To rephrase: is it possible to cause 100% mem bandwith utilization with only or 1 or 2 CPU's doing the work per CCD?

ryao 34 minutes ago | parent | next [-]

On Zen 3, I am able to use nearly the full 51.2GB/sec from a single CPU core. I have not tried using two as I got so close to 51.2GB/sec that I had assumed that going higher was not possible. Off the top of my head, I got 49-50GB/sec, but I last measured a couple years ago.

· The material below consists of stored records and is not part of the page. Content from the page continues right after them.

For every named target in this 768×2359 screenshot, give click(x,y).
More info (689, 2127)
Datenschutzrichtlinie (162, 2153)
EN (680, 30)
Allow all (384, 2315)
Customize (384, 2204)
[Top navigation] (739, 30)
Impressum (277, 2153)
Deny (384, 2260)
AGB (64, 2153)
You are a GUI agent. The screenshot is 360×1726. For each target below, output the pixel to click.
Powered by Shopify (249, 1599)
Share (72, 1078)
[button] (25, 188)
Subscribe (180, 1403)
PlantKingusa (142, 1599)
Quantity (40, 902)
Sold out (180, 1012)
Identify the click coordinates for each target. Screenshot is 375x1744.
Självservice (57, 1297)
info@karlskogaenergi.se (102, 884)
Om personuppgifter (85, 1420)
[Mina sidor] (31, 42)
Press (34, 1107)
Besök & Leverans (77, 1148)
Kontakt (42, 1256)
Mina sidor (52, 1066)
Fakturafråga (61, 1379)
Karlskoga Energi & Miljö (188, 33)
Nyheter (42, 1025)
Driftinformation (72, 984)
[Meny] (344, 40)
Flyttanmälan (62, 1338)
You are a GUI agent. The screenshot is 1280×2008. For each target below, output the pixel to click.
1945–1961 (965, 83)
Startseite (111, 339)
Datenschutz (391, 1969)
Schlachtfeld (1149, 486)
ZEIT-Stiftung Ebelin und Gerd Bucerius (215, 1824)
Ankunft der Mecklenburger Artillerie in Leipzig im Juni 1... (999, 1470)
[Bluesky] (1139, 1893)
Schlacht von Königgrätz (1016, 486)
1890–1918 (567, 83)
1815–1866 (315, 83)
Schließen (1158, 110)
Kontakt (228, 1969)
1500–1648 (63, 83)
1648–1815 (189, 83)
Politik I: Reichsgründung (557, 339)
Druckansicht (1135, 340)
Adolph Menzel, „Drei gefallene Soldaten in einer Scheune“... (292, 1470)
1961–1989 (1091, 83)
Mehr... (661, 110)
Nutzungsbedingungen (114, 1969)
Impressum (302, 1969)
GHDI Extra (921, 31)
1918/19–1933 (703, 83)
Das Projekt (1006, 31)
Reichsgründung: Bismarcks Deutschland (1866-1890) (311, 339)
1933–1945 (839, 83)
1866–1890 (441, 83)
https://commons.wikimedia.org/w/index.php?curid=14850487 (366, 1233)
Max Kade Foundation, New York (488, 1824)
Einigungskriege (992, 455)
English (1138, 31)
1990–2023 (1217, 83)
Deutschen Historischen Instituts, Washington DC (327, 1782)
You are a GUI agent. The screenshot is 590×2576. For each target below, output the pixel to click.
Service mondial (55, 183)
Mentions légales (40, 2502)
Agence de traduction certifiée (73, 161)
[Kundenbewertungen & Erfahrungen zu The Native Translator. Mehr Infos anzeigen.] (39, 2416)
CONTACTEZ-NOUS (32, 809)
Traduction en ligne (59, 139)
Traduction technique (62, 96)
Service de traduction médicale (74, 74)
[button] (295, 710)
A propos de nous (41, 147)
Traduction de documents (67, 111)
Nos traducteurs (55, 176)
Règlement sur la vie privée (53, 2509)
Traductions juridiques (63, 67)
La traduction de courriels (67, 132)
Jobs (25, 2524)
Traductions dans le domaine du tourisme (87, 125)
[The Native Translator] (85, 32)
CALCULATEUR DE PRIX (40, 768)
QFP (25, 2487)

By the way, if the cores were able to load things at full speed, they would be able to use 640GB/sec each. That is 2 AVX-512 loads per cycle at 5GHz. Of course, they never are able to do this due to memory bottlenecks. Maybe Intel’s Xeon Max series with HBM can, but I would not be surprised to see an unadvertised internal bottleneck there too. That said, it is so expensive and rare that few people will ever run code on one.

KeplerBoy 2 hours ago | parent | prev [-]

Aren't those 400 GB/s a figure which only apply when the GPU with its much wider interface is accessing the memory?